▶ _WORK ORDER_
Write the data out again, exactly as given.

▶ _SUPPLIED MATERIAL_
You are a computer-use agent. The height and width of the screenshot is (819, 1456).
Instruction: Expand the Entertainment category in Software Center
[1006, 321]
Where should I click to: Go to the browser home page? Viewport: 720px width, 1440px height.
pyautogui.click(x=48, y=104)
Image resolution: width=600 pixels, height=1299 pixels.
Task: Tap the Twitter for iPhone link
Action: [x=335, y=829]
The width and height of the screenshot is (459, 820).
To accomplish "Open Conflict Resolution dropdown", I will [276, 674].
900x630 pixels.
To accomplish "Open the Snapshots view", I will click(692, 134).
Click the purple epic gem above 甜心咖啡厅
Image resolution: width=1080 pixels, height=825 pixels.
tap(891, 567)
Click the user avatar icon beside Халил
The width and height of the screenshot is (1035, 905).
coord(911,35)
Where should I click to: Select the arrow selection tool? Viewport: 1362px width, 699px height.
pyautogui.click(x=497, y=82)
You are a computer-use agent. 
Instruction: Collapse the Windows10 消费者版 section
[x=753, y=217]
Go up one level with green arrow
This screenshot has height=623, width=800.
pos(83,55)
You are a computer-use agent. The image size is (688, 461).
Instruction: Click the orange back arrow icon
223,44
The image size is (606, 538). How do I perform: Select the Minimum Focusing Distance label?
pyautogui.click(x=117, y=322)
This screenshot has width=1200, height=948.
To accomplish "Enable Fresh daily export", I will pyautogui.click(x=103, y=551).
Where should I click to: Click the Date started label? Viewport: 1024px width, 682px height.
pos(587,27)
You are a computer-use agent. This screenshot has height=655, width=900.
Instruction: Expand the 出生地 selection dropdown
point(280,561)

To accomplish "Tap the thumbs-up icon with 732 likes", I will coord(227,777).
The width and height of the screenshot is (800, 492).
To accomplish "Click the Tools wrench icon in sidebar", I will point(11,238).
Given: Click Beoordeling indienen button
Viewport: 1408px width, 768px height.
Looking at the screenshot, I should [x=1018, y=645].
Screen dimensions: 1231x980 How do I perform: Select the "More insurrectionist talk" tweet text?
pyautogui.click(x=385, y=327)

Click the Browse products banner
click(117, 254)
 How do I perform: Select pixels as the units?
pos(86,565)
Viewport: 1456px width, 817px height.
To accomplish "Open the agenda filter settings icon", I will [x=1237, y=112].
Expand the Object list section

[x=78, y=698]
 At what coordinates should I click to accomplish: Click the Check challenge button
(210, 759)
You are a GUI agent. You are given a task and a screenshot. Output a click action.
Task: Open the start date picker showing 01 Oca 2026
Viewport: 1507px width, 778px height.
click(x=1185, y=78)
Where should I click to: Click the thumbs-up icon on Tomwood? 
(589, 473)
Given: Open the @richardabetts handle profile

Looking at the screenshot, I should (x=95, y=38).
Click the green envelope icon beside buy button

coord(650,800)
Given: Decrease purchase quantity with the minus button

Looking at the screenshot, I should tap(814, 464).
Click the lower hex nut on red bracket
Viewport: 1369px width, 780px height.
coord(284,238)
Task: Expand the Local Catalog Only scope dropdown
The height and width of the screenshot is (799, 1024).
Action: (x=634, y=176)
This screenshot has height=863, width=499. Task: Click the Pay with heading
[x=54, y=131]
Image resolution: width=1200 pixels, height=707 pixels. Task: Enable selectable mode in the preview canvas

▶ _RESPONSE AREA_
You are a computer-use agent. The height and width of the screenshot is (819, 1456).
Instruction: Expand the Entertainment category in Software Center
[1006, 321]
Where should I click to: Go to the browser home page? Viewport: 720px width, 1440px height.
pyautogui.click(x=48, y=104)
Image resolution: width=600 pixels, height=1299 pixels.
Task: Tap the Twitter for iPhone link
Action: [x=335, y=829]
The width and height of the screenshot is (459, 820).
To accomplish "Open Conflict Resolution dropdown", I will [276, 674].
900x630 pixels.
To accomplish "Open the Snapshots view", I will click(692, 134).
Click the purple epic gem above 甜心咖啡厅
Image resolution: width=1080 pixels, height=825 pixels.
tap(891, 567)
Click the user avatar icon beside Халил
The width and height of the screenshot is (1035, 905).
coord(911,35)
Where should I click to: Select the arrow selection tool? Viewport: 1362px width, 699px height.
pyautogui.click(x=497, y=82)
You are a computer-use agent. 
Instruction: Collapse the Windows10 消费者版 section
[x=753, y=217]
Go up one level with green arrow
This screenshot has height=623, width=800.
pos(83,55)
You are a computer-use agent. The image size is (688, 461).
Instruction: Click the orange back arrow icon
223,44
The image size is (606, 538). How do I perform: Select the Minimum Focusing Distance label?
pyautogui.click(x=117, y=322)
This screenshot has width=1200, height=948.
To accomplish "Enable Fresh daily export", I will pyautogui.click(x=103, y=551).
Where should I click to: Click the Date started label? Viewport: 1024px width, 682px height.
pos(587,27)
You are a computer-use agent. This screenshot has height=655, width=900.
Instruction: Expand the 出生地 selection dropdown
point(280,561)

To accomplish "Tap the thumbs-up icon with 732 likes", I will coord(227,777).
The width and height of the screenshot is (800, 492).
To accomplish "Click the Tools wrench icon in sidebar", I will point(11,238).
Given: Click Beoordeling indienen button
Viewport: 1408px width, 768px height.
Looking at the screenshot, I should [x=1018, y=645].
Screen dimensions: 1231x980 How do I perform: Select the "More insurrectionist talk" tweet text?
pyautogui.click(x=385, y=327)

Click the Browse products banner
click(117, 254)
 How do I perform: Select pixels as the units?
pos(86,565)
Viewport: 1456px width, 817px height.
To accomplish "Open the agenda filter settings icon", I will [x=1237, y=112].
Expand the Object list section

[x=78, y=698]
 At what coordinates should I click to accomplish: Click the Check challenge button
(210, 759)
You are a GUI agent. You are given a task and a screenshot. Output a click action.
Task: Open the start date picker showing 01 Oca 2026
Viewport: 1507px width, 778px height.
click(x=1185, y=78)
Where should I click to: Click the thumbs-up icon on Tomwood? 
(589, 473)
Given: Open the @richardabetts handle profile

Looking at the screenshot, I should (x=95, y=38).
Click the green envelope icon beside buy button

coord(650,800)
Given: Decrease purchase quantity with the minus button

Looking at the screenshot, I should tap(814, 464).
Click the lower hex nut on red bracket
Viewport: 1369px width, 780px height.
coord(284,238)
Task: Expand the Local Catalog Only scope dropdown
The height and width of the screenshot is (799, 1024).
Action: (x=634, y=176)
This screenshot has height=863, width=499. Task: Click the Pay with heading
[x=54, y=131]
Image resolution: width=1200 pixels, height=707 pixels. Task: Enable selectable mode in the preview canvas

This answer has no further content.